Moreover, each member (besides John Deacon) sang on a record. Each of them had great voices with various ranges. For instance, “Lap of the Gods” you can hear Roger Taylor’s falsetto. In “39” from their 4th album A Night at the Opera you can hear it very well done. May had a rapsy’ish tenor, but Freddie Mercury had a dynamic voice that spanned many octaves and delivered with force.
Not only were they talented vocalist and educated, they really wrote some amazing hits. These songs are very much embedded into popular culture that it’s impossible to bypass their influence. Each member, including John Deacon, was responsible for producing numerous hits such as “I Want to Break Free (Deacon)” , “Hammer to Fall (May)” , “Somebody to Love (Mercury)”, and “Another One Bites the Dust (Deacon)”, “Radio Gaga” (Taylor), “You’re My Bestfriend ” (Deacon), “We are the Champions” (Mercury), “We Will Rock You” (Mercury), “Don’t Stop Me Now” (Mercury), “Fat Bottomed Girls” (May), ” Bicycle Races (Mercury)” , and “Crazy Little Thing Called Love ” (Mercury).
Truly one of the greatest bands globally, but not so much in America.

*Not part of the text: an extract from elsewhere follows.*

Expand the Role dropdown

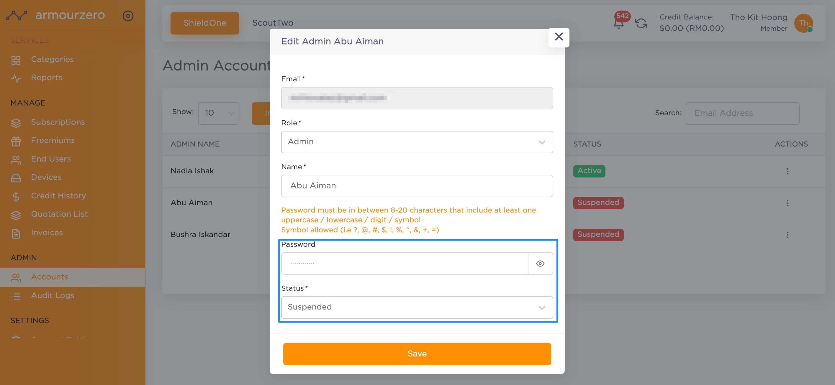417,142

I’ve always been curious why America didn’t catch onto them. Perhaps it was the critic that impacted their music. The critics slammed Queen so much on their albums which most likely influenced their popularity in the States.
Often ranked as one of the best musical acts of the 1970s, Queen’s legacy has endured approaching 50 years. No matter the reviews, Queen should go down as one of the greatest bands in popular music not just the 70s.